■ TASK TO CARRY OUT
Make an exact copy of the records below, excluding images.

■ Screenshot grounding data

□ □ □ □

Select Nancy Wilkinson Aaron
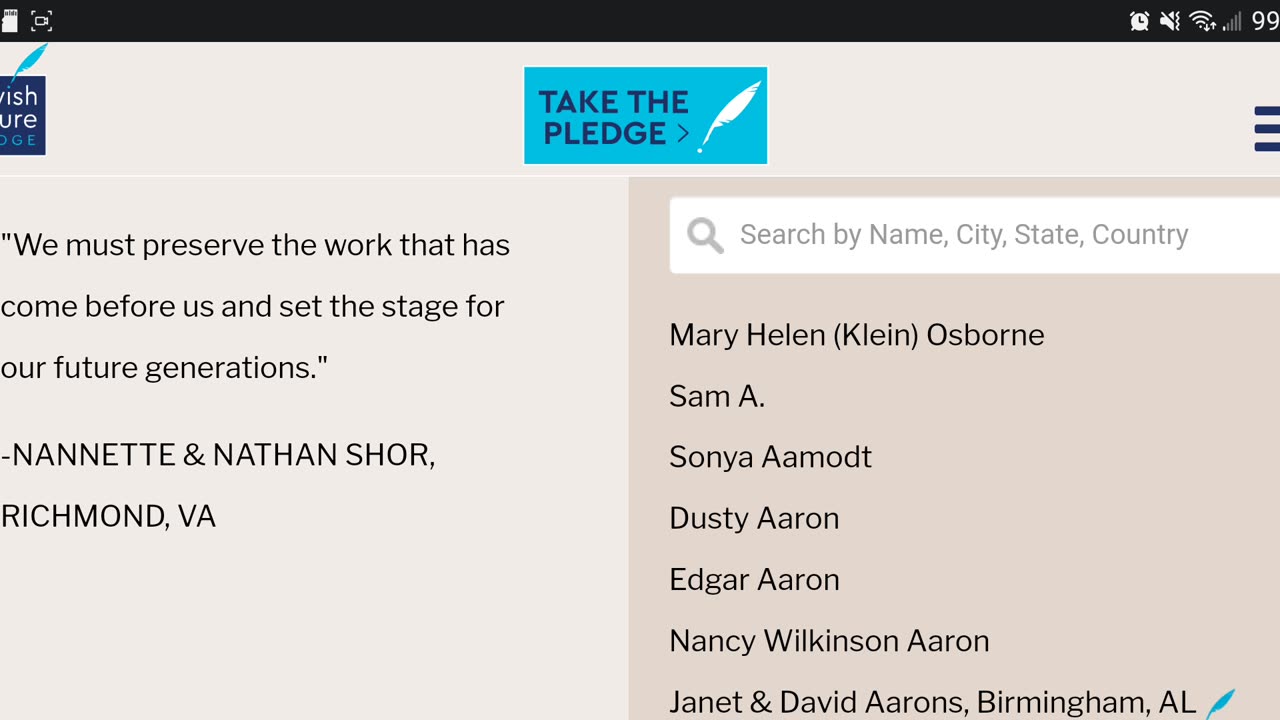 [829, 641]
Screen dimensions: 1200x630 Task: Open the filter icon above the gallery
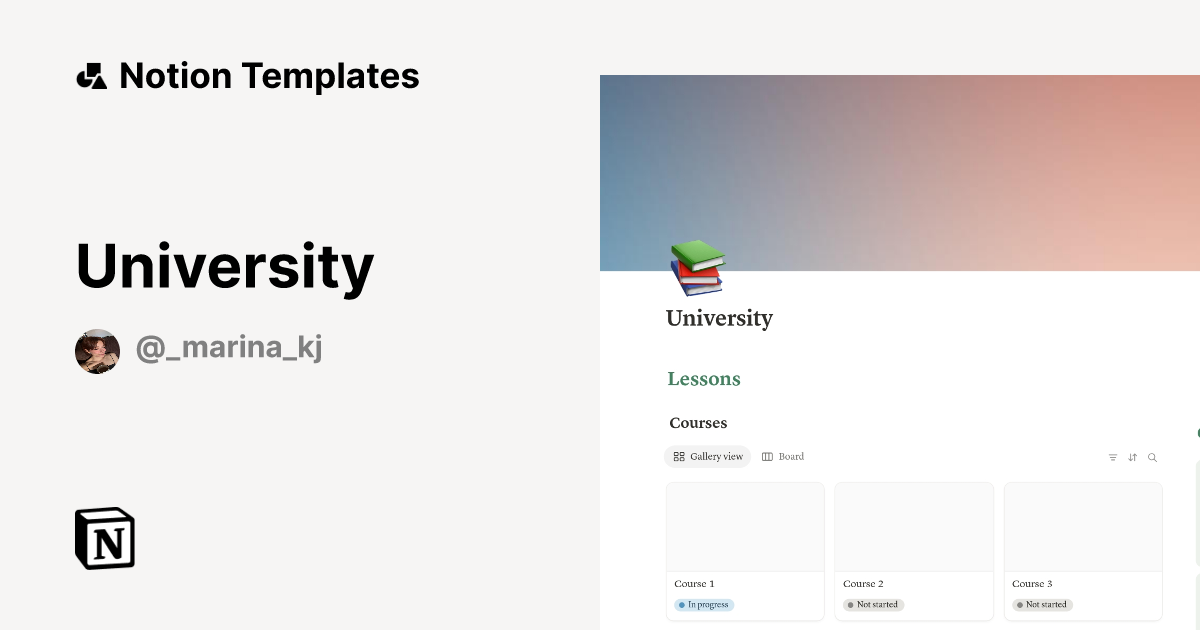coord(1113,457)
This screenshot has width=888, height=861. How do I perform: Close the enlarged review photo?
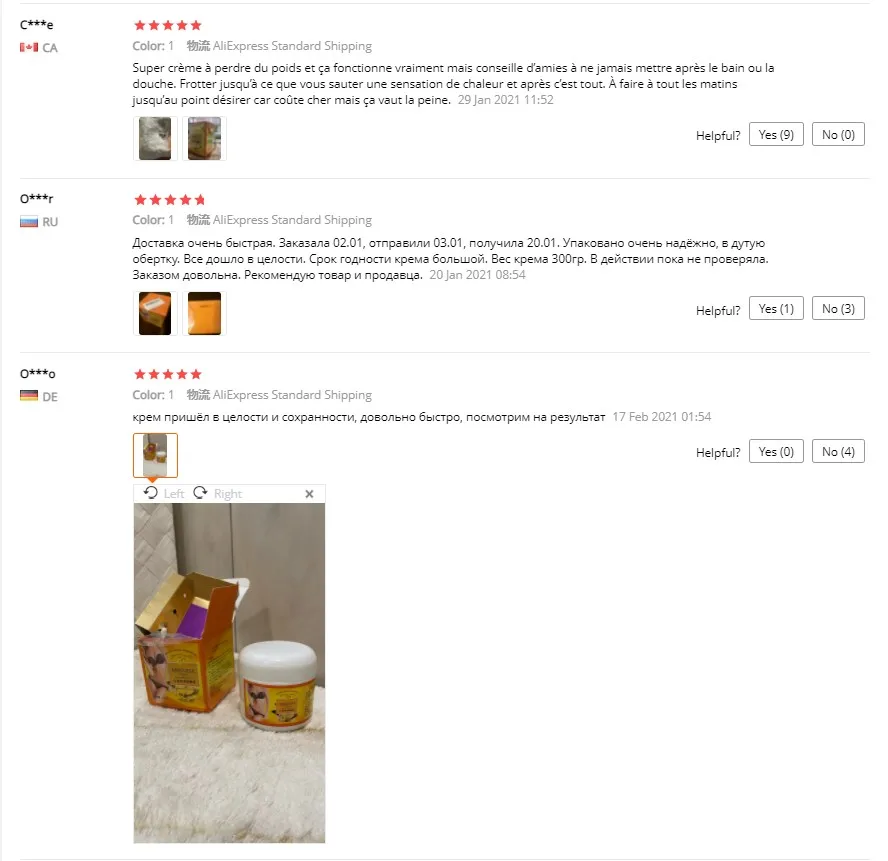(309, 494)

□ □ □ □

■ TASK RESULT
Select Nancy Wilkinson Aaron
 [829, 641]
Screen dimensions: 1200x630 Task: Open the filter icon above the gallery
coord(1113,457)
This screenshot has width=888, height=861. How do I perform: Close the enlarged review photo?
(309, 494)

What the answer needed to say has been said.